# Requirement A
Answer these questions about the court excerpt:
(i) At what time did the ASD test on Mr. Rodger produce a "fail"?
(ii) What was Mr. Rodger's blood alcohol concentration?
(iii) Which sections of the Charter did the court find were not infringed?

# Document passage
Constable Simpson's Evidence
[55] Constable Simpson testified that he received the request for an ASD at 10:34 and that he arrived at the location nine minutes later.
[56] He administered the ASD test to Mr. Rodger. This resulted in a "fail" at 10:44.
Court's Findings on the "Forthwith" Issue
[57] I am satisfied that the Crown has established on a balance of probabilities that Constable Knapp made the ASD demand "forthwith" as required by the Criminal Code.
[58] I am satisfied that she had waited a reasonable time for the device to arrive before making the demand.
[59] I am satisfied that approximately ten minutes, at most, elapsed from the time that she formed the requisite suspicion until the time that she made the demand that Mr. Rodger perform the ASD test.
[60] I accept her evidence as to the times that events occurred. I note that where Constable Simpson also provided times, they are very close to hers with any discrepancies being explained by the fact that each would be using their own timepiece to determine these times.
[61] I reject Mr. Rodger's "guestimates" as to when things occurred and how much time elapsed between events. He provided no objective bases for any of these.
[62] I note further that he had been consuming alcohol to the point where his blood alcohol concentration was 100 milligrams of alcohol per 100 millilitres of blood. This certainly could have affected both his sense of what time it was and how much time elapsed at any point.
[63] He testified that Constable Fennell administered the ASD test on him. Constable Knapp and Constable Simpson both testified that Constable Simpson did that.
[64] Mr. Rodger was not a reliable witness.
[65] I am satisfied then that Constable Knapp did not infringe Mr. Rodger's rights guaranteed by sections 8 and 9 of the Charter.

# Raw data
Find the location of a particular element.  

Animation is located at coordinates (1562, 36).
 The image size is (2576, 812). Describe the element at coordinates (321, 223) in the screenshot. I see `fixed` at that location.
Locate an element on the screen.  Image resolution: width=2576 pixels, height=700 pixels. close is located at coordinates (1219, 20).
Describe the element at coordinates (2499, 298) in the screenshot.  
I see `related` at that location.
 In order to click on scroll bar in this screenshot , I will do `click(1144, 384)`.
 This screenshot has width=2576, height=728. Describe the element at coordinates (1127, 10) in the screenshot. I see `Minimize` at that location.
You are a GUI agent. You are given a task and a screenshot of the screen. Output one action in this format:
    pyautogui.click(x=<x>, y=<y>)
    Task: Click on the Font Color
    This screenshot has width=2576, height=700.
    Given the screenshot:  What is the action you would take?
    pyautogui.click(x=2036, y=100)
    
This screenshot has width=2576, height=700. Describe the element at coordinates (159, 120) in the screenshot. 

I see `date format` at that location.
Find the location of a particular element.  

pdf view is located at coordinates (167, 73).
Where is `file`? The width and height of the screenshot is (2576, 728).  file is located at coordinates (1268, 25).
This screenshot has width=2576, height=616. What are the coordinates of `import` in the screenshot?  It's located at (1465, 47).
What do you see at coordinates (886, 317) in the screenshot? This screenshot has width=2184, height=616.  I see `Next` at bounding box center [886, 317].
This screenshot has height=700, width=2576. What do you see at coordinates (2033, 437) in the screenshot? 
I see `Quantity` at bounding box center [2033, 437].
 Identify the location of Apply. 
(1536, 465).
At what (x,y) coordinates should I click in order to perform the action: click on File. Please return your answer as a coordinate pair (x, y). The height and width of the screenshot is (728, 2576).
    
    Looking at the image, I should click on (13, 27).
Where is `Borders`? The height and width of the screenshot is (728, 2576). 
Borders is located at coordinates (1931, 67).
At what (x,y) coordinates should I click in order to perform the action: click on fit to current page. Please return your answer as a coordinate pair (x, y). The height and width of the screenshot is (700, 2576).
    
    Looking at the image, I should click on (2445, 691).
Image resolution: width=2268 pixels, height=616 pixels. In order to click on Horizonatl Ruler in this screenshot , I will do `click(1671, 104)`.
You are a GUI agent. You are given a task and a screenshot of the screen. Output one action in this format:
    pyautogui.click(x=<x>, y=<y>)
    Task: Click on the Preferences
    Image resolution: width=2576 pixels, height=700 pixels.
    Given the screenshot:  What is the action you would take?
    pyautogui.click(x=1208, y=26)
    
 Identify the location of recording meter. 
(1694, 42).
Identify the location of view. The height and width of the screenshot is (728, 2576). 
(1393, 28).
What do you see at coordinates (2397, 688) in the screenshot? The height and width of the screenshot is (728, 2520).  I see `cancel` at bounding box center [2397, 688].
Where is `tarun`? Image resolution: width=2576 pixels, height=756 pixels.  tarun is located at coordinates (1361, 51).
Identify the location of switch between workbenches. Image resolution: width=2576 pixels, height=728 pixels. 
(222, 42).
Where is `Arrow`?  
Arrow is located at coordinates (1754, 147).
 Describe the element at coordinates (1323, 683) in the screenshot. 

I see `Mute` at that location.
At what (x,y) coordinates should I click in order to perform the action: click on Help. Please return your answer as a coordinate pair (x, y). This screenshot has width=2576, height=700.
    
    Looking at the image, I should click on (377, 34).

# Requirement B
From the entries, copy the lines from the one that has "This screenshot has height=700, width=2576." through the one that has "Looking at the image, I should click on (2445, 691).". Change "coordinate pair" to "coordinate tuple" wherever it appears and leave everything else unchanged.

# Exercise solution A
(i) 10:44
(ii) 100 milligrams of alcohol per 100 millilitres of blood
(iii) Sections 8 and 9

# Exercise solution B
This screenshot has height=700, width=2576. What do you see at coordinates (2033, 437) in the screenshot? 
I see `Quantity` at bounding box center [2033, 437].
 Identify the location of Apply. 
(1536, 465).
At what (x,y) coordinates should I click in order to perform the action: click on File. Please return your answer as a coordinate tuple (x, y). The height and width of the screenshot is (728, 2576).
    
    Looking at the image, I should click on (13, 27).
Where is `Borders`? The height and width of the screenshot is (728, 2576). 
Borders is located at coordinates (1931, 67).
At what (x,y) coordinates should I click in order to perform the action: click on fit to current page. Please return your answer as a coordinate tuple (x, y). The height and width of the screenshot is (700, 2576).
    
    Looking at the image, I should click on (2445, 691).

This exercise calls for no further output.